Ms. Anderson facilitates the Silicon Valley AI Meetup which meets second and fourth Sundays at noon in Menlo Park, CA, and has over 600 members on their mailing list. (See http://ai-meetup.org for details and schedule.)
Ms. Anderson organizes multi-camera HD video taping of all major talks at the meetups and is posting them at http://videos.syntience.com as she catches up on the postproduction backlog. In her spare time she plays Bridge, writes song lyrics, plays keyboards and pedal steel guitar, snowboards when conditions allow, and builds the occasional robot.
Business model
Currently we are in the research and development phase, developing a fundamental technology - Software that actually understands the semantics of text. The first goal is to create a convincing demo of this competence.
After that we intend to create a multitude of software modules around this capability and license these modules to major companies in any business that requires understanding human language expressed as text, such as web search indexing support, corporate document search, document classification, spam filtering, customer support systems, spelling/grammar/style correction, etc.
Competitive advantage
The Problem:
Current computer systems do not understand human languages.
This is widely recognized as a major problem. One typical example: Search tools (for the web and for other collections) operate by returning documents that contain words the user enters in their query.

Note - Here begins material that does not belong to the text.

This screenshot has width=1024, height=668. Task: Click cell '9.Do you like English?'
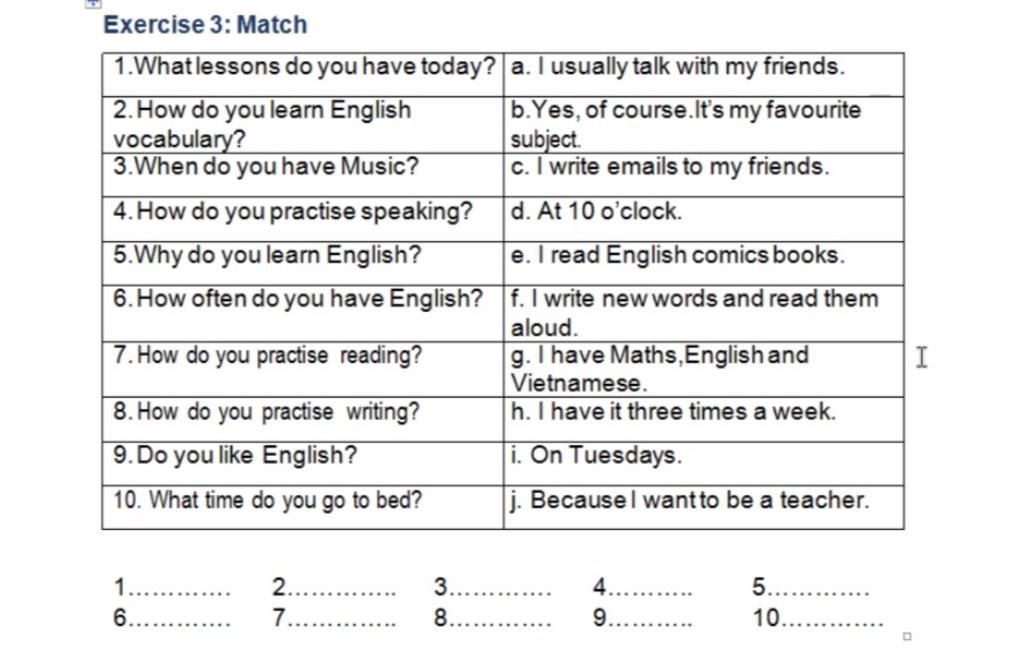303,464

But words are ambiguous; the meaning of a word depends on the other words in the sentence containing it, on the order of those words, on the topic being discussed, the language used, etc. This ambiguity causes the good results to be diluted with irrelevant web pages.

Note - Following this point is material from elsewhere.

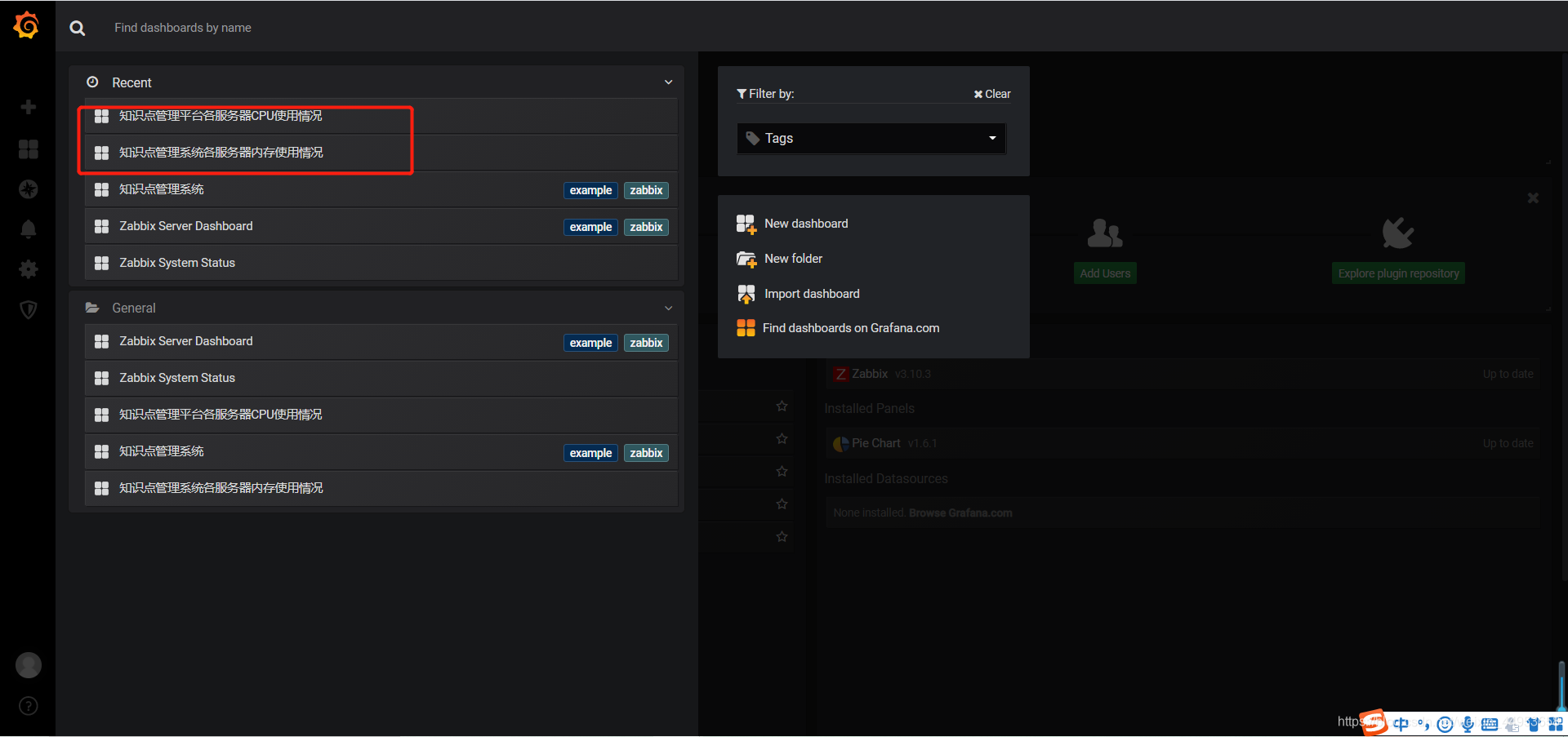Select Import dashboard option

point(811,294)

As users, we would like our tools to really understand our queries, to understand all web pages, and return as results only the documents that actually discuss what we are asking for. But true understanding of what a sentence of text really means - its “semantics” - is beyond the reach of current computer science. No existing systems can even get close. Some web search systems claim to do “Semantic Search”, but they still really operate at the level of “syntax”, that is, by using words and grammars. Countless computer based applications – from games to automated customer support systems – perform poorly for the single reason that the simplified language the software is capable of handling is incomplete, inflexible, and brittle.
Our Solution:
Syntience Inc. is developing systems that can learn any human language the way children do – by being exposed to some language, such as English, and learning it by example, as if by osmosis. A breakthrough in this area would not only solve all quality problems in web search; it would enable thousands of new kinds of applications that we currently cannot even imagine.